Main content area

Towards a cost effective strategy for cutinase production by a recombinant Saccharomyces cerevisiae: strain physiological aspects

Ferreira, B.S., Calado, C.R.C., Keulen, F. van., Fonseca, L.P., Cabral, J.M.S., Fonseca, M.M.R. da.
Applied microbiology and biotechnology 2003 v.61 no.1 pp. 69-76
Fusarium solani, Saccharomyces cerevisiae, batch fermentation, carbon, cost effectiveness, cutinase, galactose, glucose, hexoses, recombinant proteins, yeasts
Although the physiology and metabolism of the growth of yeast strains has been extensively studied, many questions remain unanswered where the induced production of a recombinant protein is concerned. This work addresses the production of a Fusarium solani pisi cutinase by a recombinant Saccharomyces cerevisiae strain induced through the use of a galactose promoter. The strain is able to metabolise the inducer, galactose, which is a much more expensive carbon source than glucose.
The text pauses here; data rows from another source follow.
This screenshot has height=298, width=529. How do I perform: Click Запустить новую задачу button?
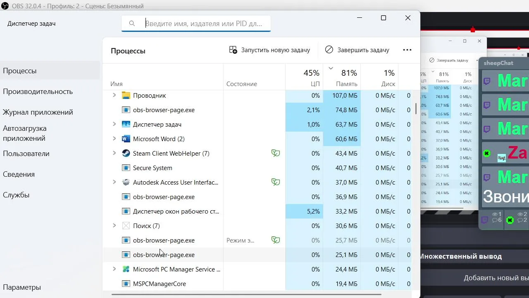[269, 50]

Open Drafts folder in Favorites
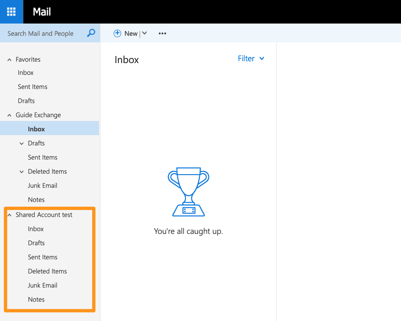click(26, 101)
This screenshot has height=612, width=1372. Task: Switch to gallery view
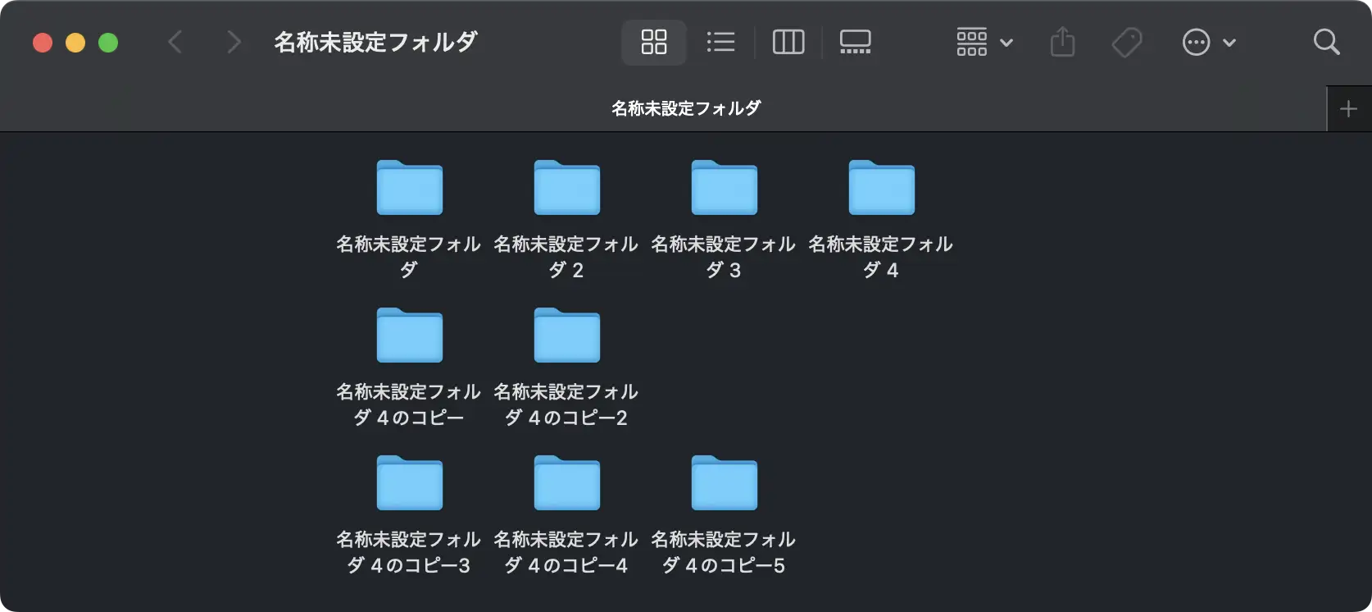pyautogui.click(x=855, y=42)
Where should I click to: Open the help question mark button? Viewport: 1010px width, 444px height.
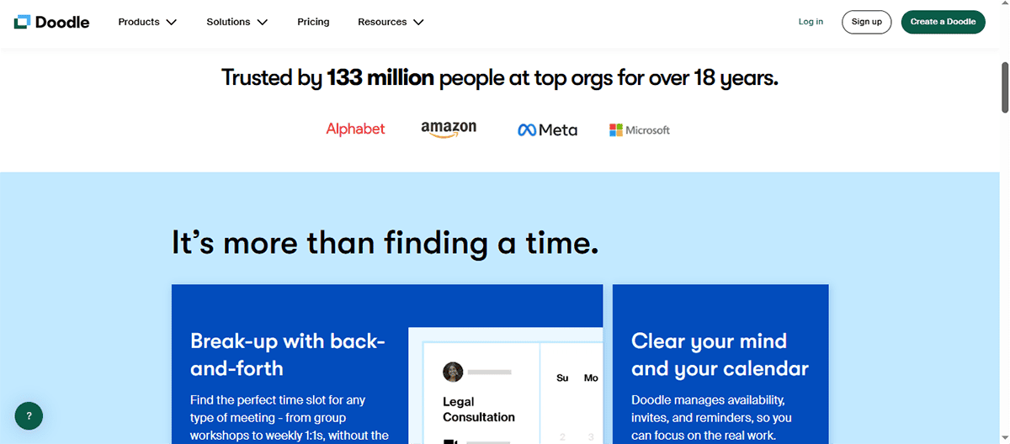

Both the transport of galactose into the cell required for the induction of cutinase production and galactose metabolism are highly repressed by glucose. Different fermentation strategies were tested and the culture behaviour was interpreted in view of the strain metabolism and physiology. A fed-batch fermentation with a mixed feed of glucose and galactose was carried out, during which simultaneous consumption of both hexoses was achieved, as long as the glucose concentration in the medium did not exceed 0.20 g/l. The costs, in terms of hexoses, incurred with this fermentation strategy were reduced to 23% of those resulting from a fermentation carried out using a more conventional strategy, namely a fed-batch fermentation with a feed of galactose.